Enfin les normes européenne, déjà le plus drastiques du monde d’un point de vue environnemental sont en plus souvent sur-transposées en France (comme pour l’usage de phytosanitaires en agriculture par exemple). Quitte à ce que ce soit un handicap pour la production, autant en faire un argument pour la commercialisation.
UCI : Ne faut-il pas envisager la question de la globalisation pour réellement agir ?
CH : Le Made in France permet de percevoir l’immense différence entre les emplois exposés à la concurrence internationale (industrie, artisanat, agroalimentaire) et emplois préservés de la concurrence internationale (service à la personne, services publics). Une activité exportable est délocalisable. Elle est donc à la fois plus précieuse et plus fragile.
Aucune usine française ne peut employer plus de 100 personnes sans exporter. C’est absolument nécessaire de s’insérer dans le commerce et la concurrence mondiale pour prospérer. La mondialisation est une compétition. Elle est donc autant porteuse de menaces que d’opportunités. Le problème ce n’est pas la compétition c’est le fait que notre environnement réglementaire et fiscal met des boulets au pieds de nos champions beaucoup plus lourds que ceux de leurs concurrents.

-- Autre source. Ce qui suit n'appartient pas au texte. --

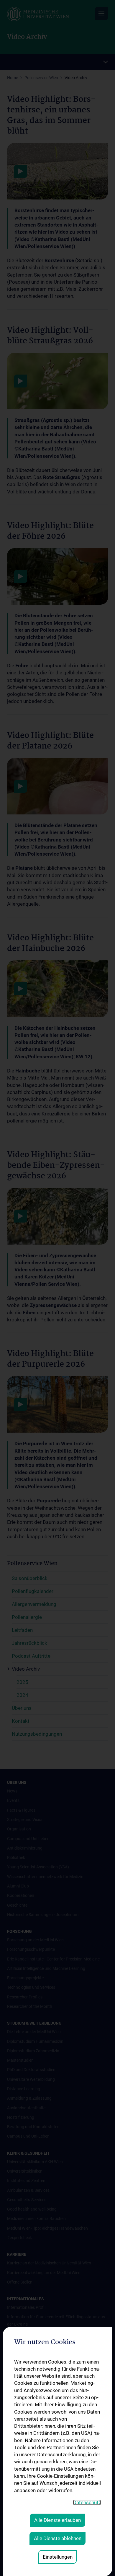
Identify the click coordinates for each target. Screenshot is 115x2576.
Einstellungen (58, 2557)
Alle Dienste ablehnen (57, 2538)
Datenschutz (87, 2502)
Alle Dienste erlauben (57, 2520)
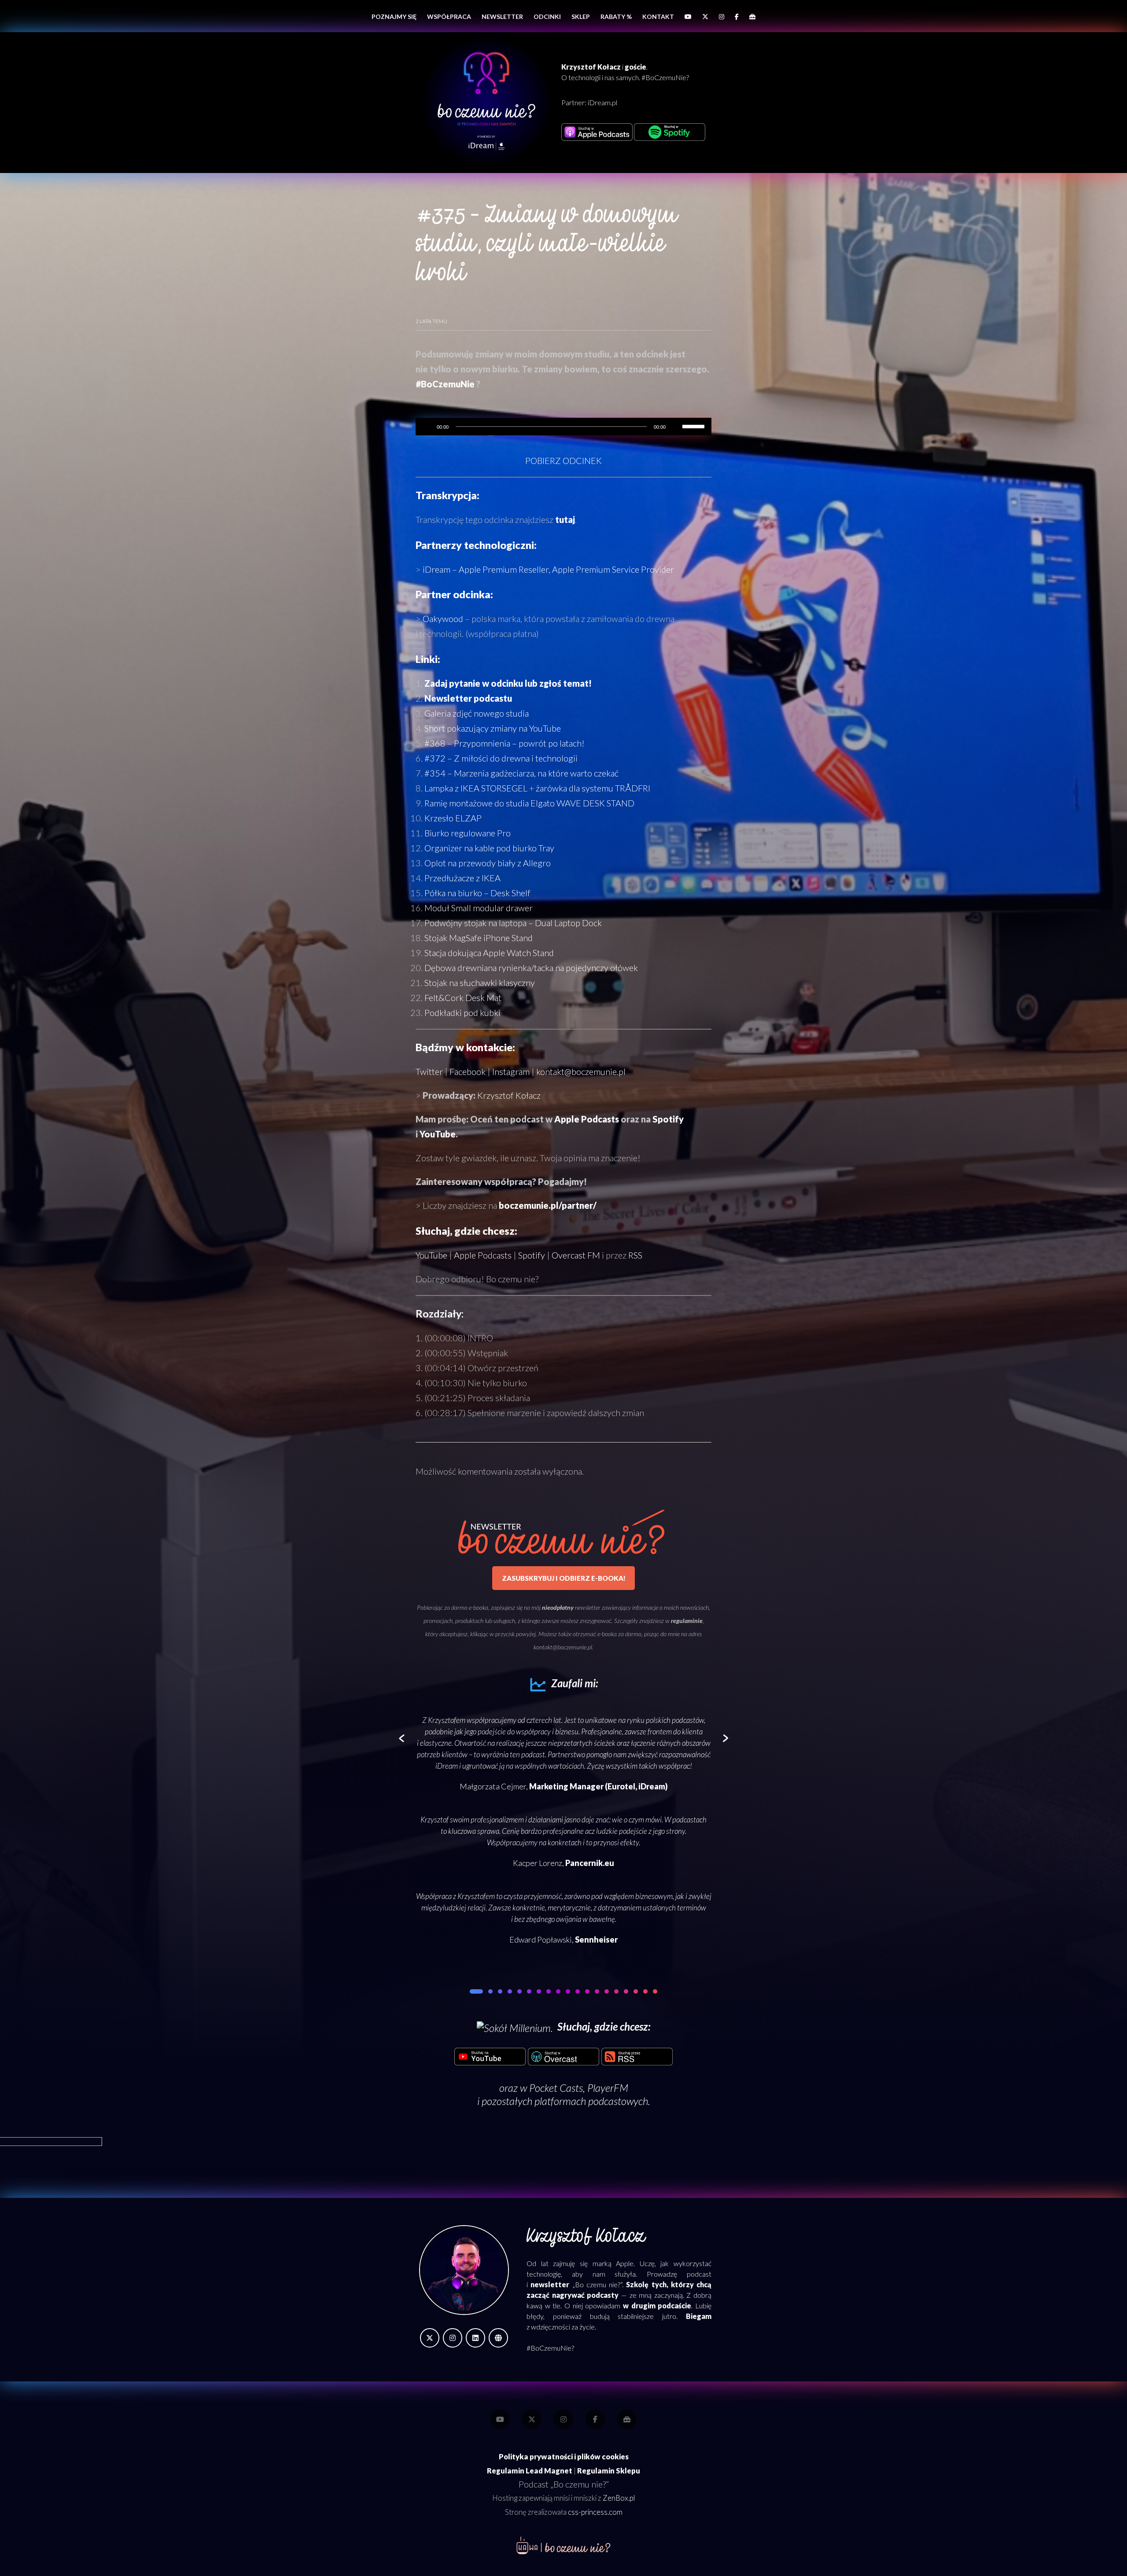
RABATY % (616, 16)
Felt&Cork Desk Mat (462, 997)
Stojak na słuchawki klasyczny (479, 982)
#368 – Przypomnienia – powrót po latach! (504, 743)
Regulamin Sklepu (608, 2470)
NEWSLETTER (502, 16)
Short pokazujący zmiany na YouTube (492, 728)
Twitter (429, 1071)
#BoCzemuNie (445, 384)
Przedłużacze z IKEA (462, 877)
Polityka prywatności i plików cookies (564, 2456)
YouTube (438, 1134)
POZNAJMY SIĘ (394, 16)
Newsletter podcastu (468, 698)
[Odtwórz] (427, 426)
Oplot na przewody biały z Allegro (487, 862)
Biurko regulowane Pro (467, 833)
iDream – (548, 569)
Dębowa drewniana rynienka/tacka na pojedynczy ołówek (531, 967)
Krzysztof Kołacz (509, 1095)
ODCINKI (547, 16)
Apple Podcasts (586, 1119)
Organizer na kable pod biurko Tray (489, 848)
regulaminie (687, 1620)
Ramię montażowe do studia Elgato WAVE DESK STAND (529, 803)
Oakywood (443, 618)
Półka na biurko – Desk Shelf (477, 892)
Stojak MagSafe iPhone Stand (478, 937)
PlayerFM (607, 2087)
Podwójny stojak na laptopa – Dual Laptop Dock (513, 922)
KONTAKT (658, 16)
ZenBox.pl (619, 2498)
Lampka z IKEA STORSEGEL (475, 788)
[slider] (694, 426)
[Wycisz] (675, 426)
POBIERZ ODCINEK (563, 460)
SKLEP (580, 16)
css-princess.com (595, 2512)
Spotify (668, 1119)
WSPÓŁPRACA (449, 16)
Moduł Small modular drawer (478, 907)
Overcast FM (576, 1255)
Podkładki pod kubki (462, 1012)
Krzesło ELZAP (453, 818)
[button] (472, 1991)
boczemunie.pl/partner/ (548, 1205)
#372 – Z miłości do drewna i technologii (501, 758)
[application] (563, 426)
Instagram (511, 1071)
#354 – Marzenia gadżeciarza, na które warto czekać (521, 773)
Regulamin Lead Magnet (529, 2470)
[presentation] (402, 1738)
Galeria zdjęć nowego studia (476, 713)
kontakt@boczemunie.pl (581, 1071)
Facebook (467, 1071)
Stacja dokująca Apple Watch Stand (489, 952)
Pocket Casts (556, 2087)
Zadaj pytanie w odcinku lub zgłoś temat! (508, 683)
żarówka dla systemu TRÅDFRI (593, 788)
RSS (635, 1255)
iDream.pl (602, 102)
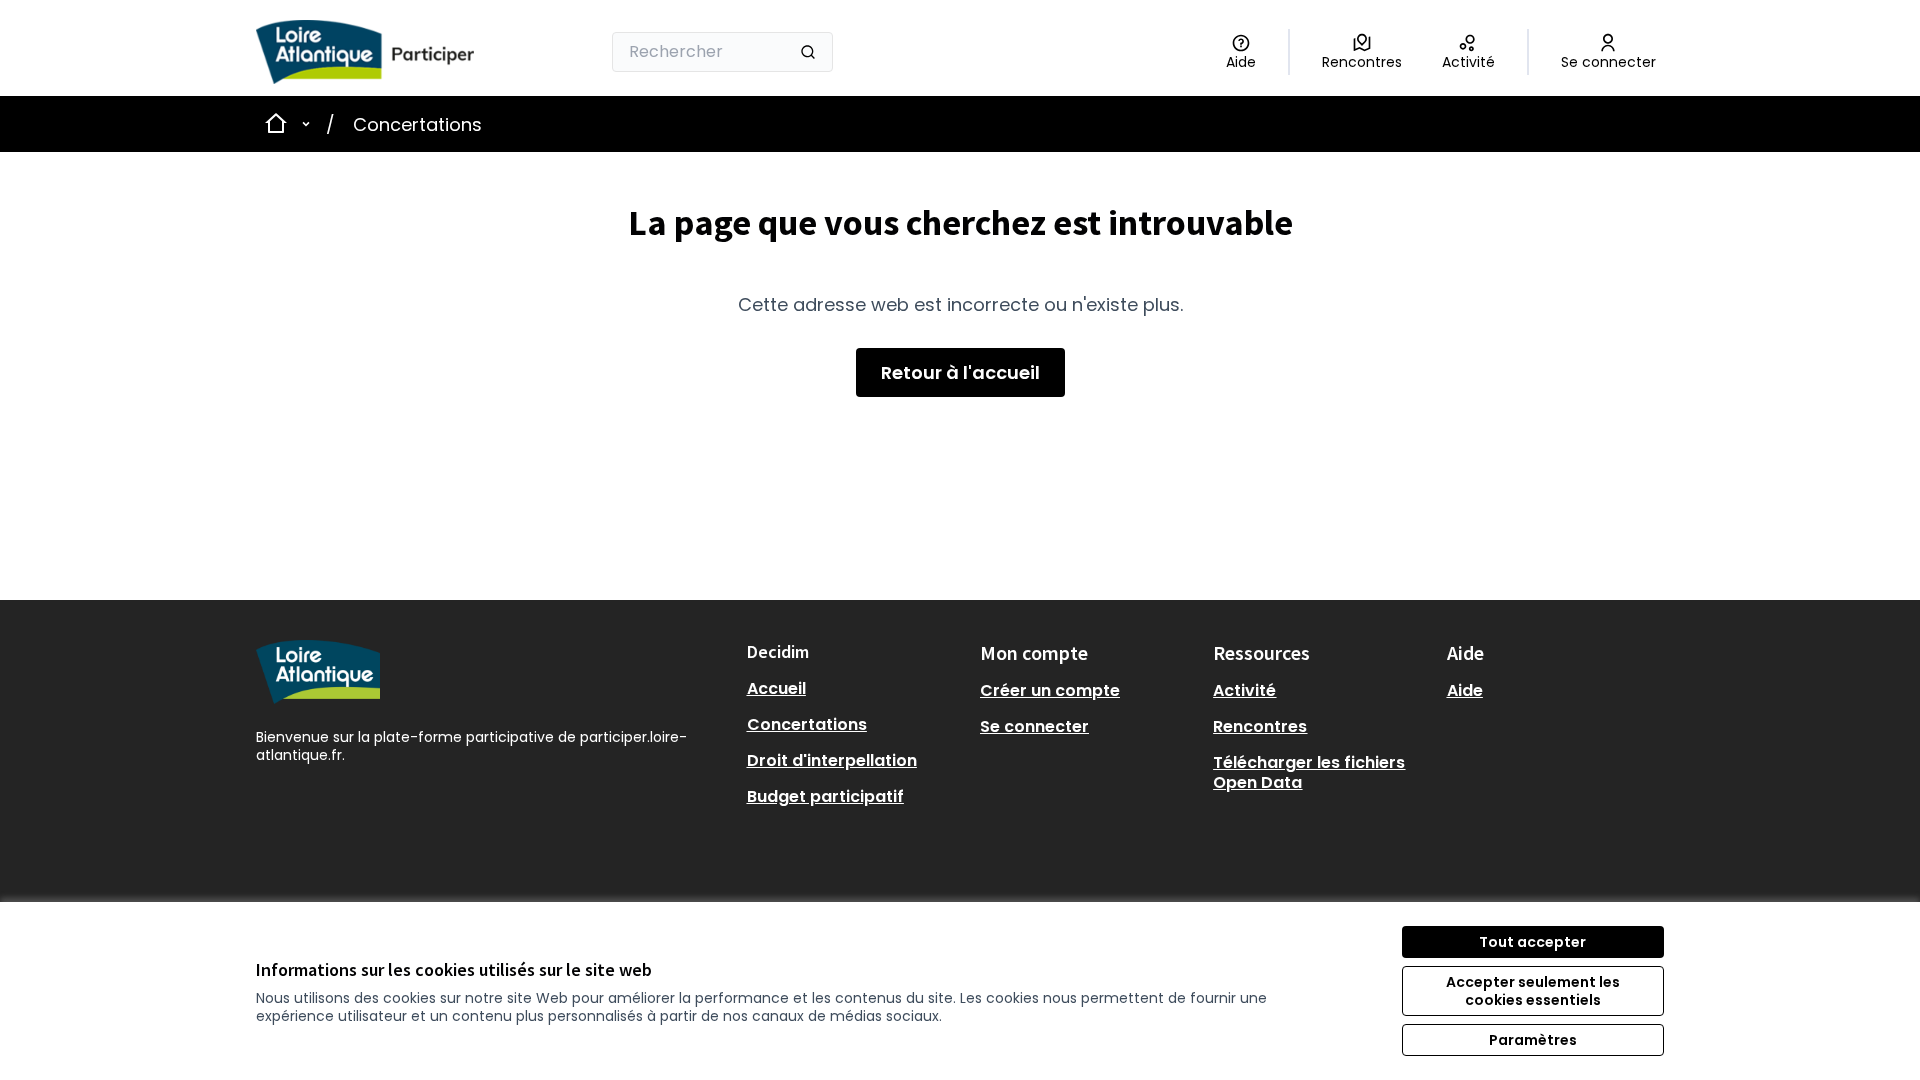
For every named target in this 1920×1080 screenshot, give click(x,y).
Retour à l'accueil (960, 372)
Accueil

Il faut en revanche ne pas être les naïfs, les idiots du village global. Exiger la réciprocité. S’autoriser à se défendre, protéger nos intérêts et privilégier nos entreprises comme le font toutes les grandes puissances du monde.
UCI : Que pensez-vous d’un fond souverain ?
CH : Tout dépend de ce qu’on met derrière.
Ce qui manque cruellement à la France et me semblerait vraiment puissant, ce sont des fonds de pension souverain. Pour flécher vers nos entreprises exposées à la concurrence internationale l’immense épargne des français et un partie de leur assurance retraite qui serait ouvert à la capitalisation.